L'employeur justifie en outre du fait que les formations prévues lui ont été facturées par l'organisme de formation.
Le fait pour le salarié d'annuler de sa propre initiative des formations planifiées par son employeur afin de lui permettre d'obtenir le renouvellement de ses certifications nécessaires à l'exercice de ses missions, constitue une faute.
Au regard des missions exercées par le salarié, de la nécessité pour ce dernier de détenir les habilitations nécessaires, ce manquement revêt un caractère de gravité qui empêchait la poursuite du contrat de travail.
Le salarié ne peut en effet légitimement soutenir qu'il aurait pu exercer ses missions avec uniquement les autres certifications en ce que son contrat de travail mentionnait expressément la nécessité d'être titulaire des cinq certifications.
En outre, si le salarié reproche à l'employeur de ne pas avoir reçu la formation des travailleurs à la prévention des risques liés à l'amiante, ce manquement, à le supposer établi, ne saurait amoindrir le caractère fautif du comportement de M. [N].
Au regard de ces éléments, par confirmation du jugement entrepris, il y a lieu de juger justifié le licenciement pour faute grave prononcé.
Par voie de conséquence, le salarié est débouté de ses demandes d'indemnités de rupture, de rappel de salaire au titre de la mise à pied conservatoire et de dommages et intérêts pour licenciement sans cause réelle et sérieuse.
La demande de dommages et intérêts en réparation du préjudice résultant de la brutalité et des conditions humiliantes et vexatoires du licenciement étant présentée par le salarié comme accessoire de sa demande de reconnaissance d'un licenciement sans cause réelle et sérieuse, la cour n'a pas à l'examiner.
2/ Sur la demande incidente de la société
La société demande à la cour de condamner le salarié à lui rembourser la somme de 1 005,48 euros correspondant au coût des formations annulées par ce dernier.
Le salarié conclut au débouté de la demande considérant d'une part que le remboursement de ces formations constituerait une sanction pécuniaire interdite et, d'autre part, qu'il constituerait une double sanction en ce que ces faits ont conduit à son licenciement.
Sur ce ;
L'article L.1331-2 du code du travail dispose que les sanctions pécuniaires sont interdites.
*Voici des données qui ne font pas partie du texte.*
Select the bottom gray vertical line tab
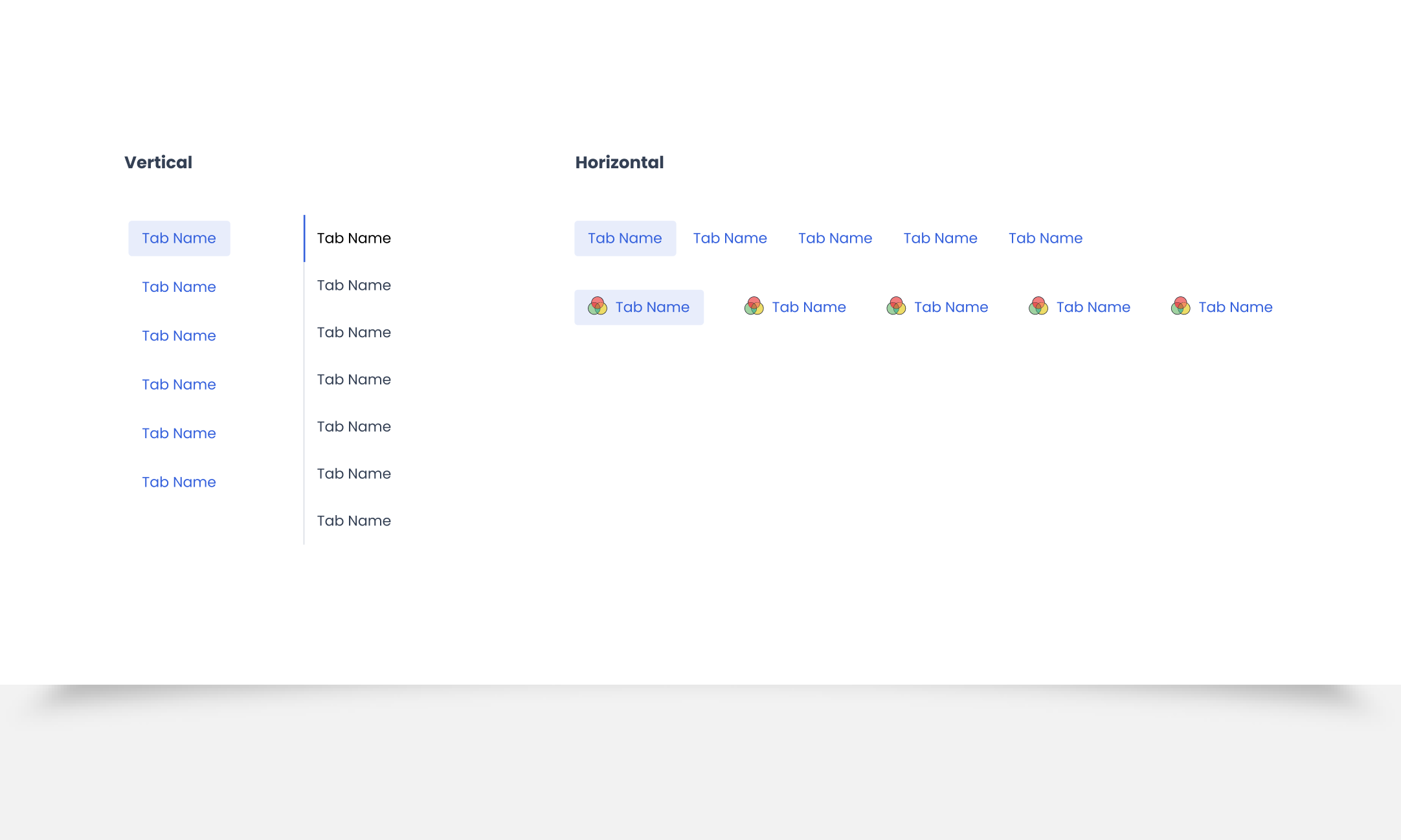Screen dimensions: 1401x840 tap(353, 521)
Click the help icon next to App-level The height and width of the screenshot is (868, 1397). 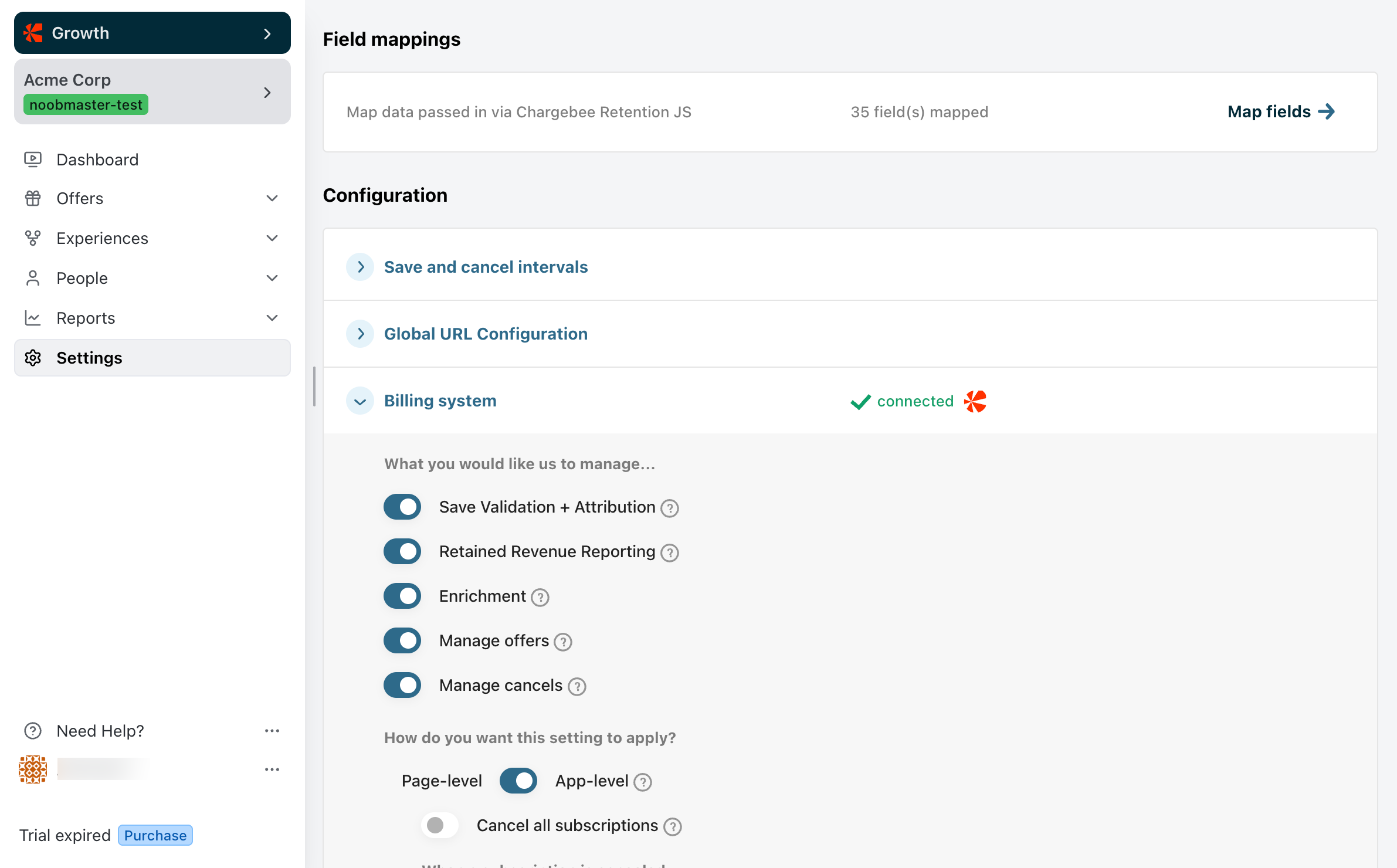tap(643, 782)
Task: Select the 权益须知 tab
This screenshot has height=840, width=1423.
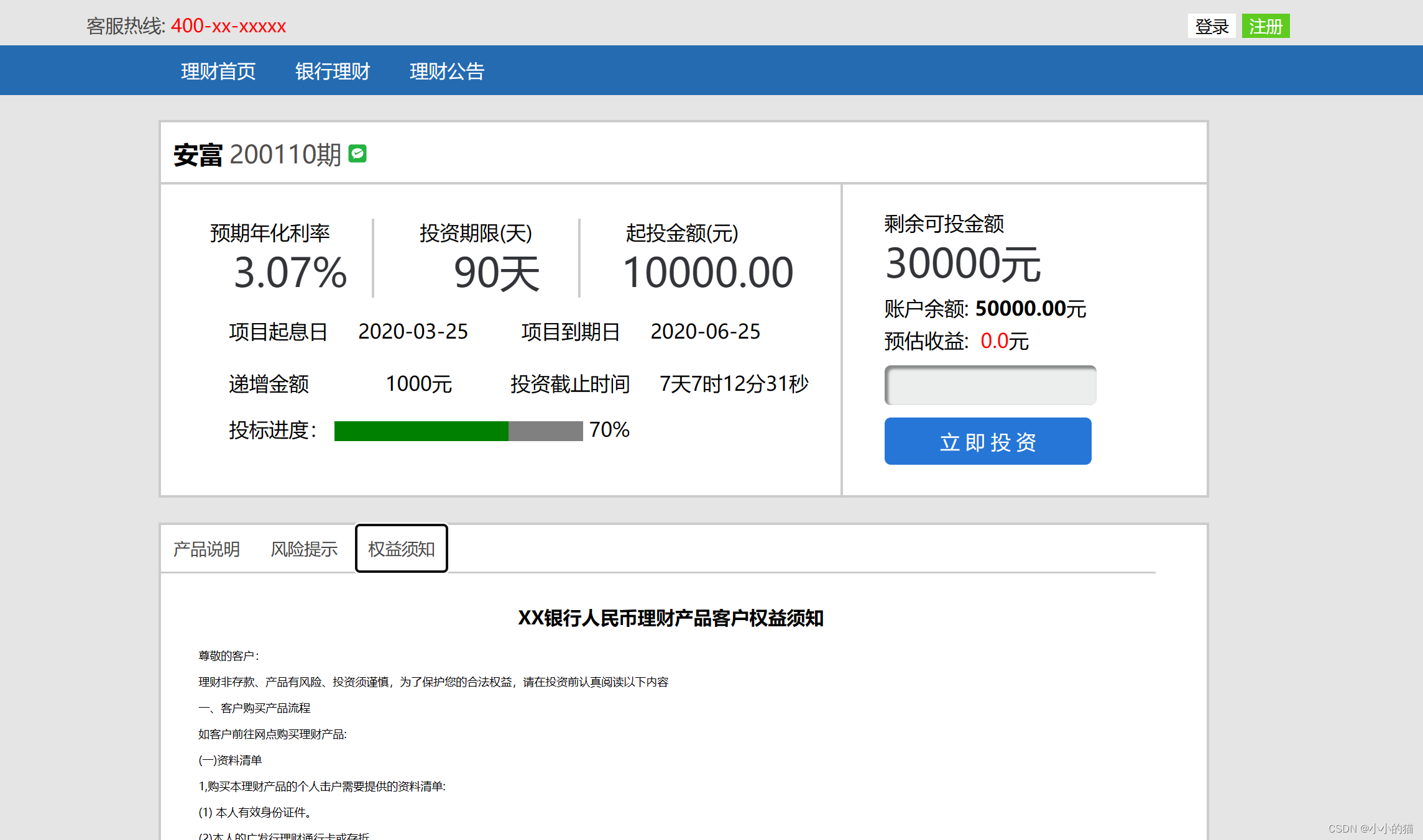Action: click(x=401, y=549)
Si l'employeur peut opérer une retenue sur le salaire d'un salarié en raison de son absence à une formation, à proportion de la durée de celle-ci sans que cela ne constitue une sanction pécuniaire interdite ( cass soc. 20-3-2024 n° 22-20.569), il y a lieu de considérer en l'espèce que le salarié a été sanctionné en raison de son absence à la formation prévue par l'employeur, de sorte qu'une condamnation au remboursement des frais engagés pour celle-ci constituerait une double sanction.
En conséquence, par confirmation du jugement entrepris, la société doit être déboutée de sa demande.
3/ Sur les frais irrépétibles et les dépens
Il serait inéquitable de laisser à la charge de l'employeur les frais non compris dans les dépens qu'il a pu exposer.
Il convient en l'espèce de condamner le salarié, appelant succombant dans la présente instance, à lui verser la somme de 800 euros au titre de l'article 700 du code de procédure civile pour la procédure d'appel.
Il n'apparaît pas inéquitable de laisser à la charge de M. [N] les frais irrépétibles exposés par lui.
Il y a également lieu de condamner le salarié appelant aux dépens d'appel et de confirmer sa condamnation aux dépens de première instance.
PAR CES MOTIFS
La cour, statuant publiquement, par mise à disposition au greffe, contradictoirement, en dernier ressort,
Confirme en toutes ses dispositions le jugement du conseil de prud'hommes d'Evreux du 21 mars 2023 ;
Y ajoutant:
Condamne M. [W] [N] à verser à la société BEXCC la somme de 800 euros en application de l'article 700 du code de procédure civile pour la procédure d'appel ;
Rejette toute autre demande ;
Condamne M. [W] [N] aux dépens d'appel.